=== Begin Enclosure ===

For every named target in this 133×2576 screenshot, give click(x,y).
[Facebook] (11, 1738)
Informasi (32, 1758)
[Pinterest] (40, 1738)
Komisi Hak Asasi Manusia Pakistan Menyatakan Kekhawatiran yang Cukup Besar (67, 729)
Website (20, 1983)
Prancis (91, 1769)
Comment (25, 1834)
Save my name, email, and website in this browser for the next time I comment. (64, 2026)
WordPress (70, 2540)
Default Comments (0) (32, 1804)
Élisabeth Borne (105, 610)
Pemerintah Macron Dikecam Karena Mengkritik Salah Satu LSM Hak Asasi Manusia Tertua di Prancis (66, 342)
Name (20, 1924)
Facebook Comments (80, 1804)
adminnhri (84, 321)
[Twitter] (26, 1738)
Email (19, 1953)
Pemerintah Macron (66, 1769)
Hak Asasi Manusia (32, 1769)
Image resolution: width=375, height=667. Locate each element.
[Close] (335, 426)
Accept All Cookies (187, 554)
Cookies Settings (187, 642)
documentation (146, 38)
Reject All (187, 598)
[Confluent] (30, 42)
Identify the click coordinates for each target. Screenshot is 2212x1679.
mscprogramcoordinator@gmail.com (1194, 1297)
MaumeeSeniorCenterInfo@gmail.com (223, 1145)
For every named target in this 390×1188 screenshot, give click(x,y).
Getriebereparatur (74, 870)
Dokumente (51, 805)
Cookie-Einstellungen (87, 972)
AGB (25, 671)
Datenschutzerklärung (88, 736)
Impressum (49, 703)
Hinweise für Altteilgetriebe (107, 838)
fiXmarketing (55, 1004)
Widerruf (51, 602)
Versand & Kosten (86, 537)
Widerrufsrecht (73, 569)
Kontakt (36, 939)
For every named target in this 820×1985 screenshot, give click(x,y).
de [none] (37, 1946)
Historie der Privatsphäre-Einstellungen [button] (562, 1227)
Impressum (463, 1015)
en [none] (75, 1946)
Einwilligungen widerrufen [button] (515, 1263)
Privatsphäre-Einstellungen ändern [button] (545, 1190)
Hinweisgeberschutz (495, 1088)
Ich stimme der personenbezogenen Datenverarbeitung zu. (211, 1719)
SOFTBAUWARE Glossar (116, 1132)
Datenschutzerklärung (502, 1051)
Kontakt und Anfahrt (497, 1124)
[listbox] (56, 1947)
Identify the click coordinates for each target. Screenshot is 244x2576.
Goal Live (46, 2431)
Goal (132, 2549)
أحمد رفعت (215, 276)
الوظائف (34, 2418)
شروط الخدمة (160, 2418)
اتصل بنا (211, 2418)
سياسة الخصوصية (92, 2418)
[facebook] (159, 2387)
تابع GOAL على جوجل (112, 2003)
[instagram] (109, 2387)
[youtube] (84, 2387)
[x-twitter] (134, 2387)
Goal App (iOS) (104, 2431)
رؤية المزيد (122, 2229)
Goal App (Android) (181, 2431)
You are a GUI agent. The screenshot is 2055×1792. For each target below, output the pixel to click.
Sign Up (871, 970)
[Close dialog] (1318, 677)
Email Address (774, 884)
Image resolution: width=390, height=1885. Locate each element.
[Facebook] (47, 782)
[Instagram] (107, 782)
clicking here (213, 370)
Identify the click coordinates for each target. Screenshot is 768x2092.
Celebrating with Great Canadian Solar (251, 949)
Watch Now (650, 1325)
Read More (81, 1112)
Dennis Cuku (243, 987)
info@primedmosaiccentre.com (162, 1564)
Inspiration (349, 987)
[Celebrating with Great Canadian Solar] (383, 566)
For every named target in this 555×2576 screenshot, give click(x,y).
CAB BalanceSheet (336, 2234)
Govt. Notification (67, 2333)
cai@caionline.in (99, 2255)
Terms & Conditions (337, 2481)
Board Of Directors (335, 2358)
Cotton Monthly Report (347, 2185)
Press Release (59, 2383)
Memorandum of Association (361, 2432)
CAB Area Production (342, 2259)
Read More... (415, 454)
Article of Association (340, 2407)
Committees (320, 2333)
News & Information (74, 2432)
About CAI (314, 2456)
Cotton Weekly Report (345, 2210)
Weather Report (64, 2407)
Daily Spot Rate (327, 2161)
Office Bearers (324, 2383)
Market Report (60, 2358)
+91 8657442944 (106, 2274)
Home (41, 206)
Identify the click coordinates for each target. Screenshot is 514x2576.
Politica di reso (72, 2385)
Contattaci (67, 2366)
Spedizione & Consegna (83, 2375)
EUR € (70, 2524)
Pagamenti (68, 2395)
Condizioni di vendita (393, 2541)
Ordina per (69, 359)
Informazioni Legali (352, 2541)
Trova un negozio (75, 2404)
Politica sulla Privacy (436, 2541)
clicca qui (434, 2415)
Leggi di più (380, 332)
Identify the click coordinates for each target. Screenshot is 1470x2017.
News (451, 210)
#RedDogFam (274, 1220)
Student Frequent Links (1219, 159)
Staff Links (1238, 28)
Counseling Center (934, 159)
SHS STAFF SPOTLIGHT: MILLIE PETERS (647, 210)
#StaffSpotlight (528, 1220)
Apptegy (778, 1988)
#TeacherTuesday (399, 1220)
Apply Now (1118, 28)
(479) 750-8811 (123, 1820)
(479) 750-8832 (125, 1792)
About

=== End Enclosure ===

Where a line of the records includes "Celebrating", copy it.

Celebrating with Great Canadian Solar (251, 949)
[Celebrating with Great Canadian Solar] (383, 566)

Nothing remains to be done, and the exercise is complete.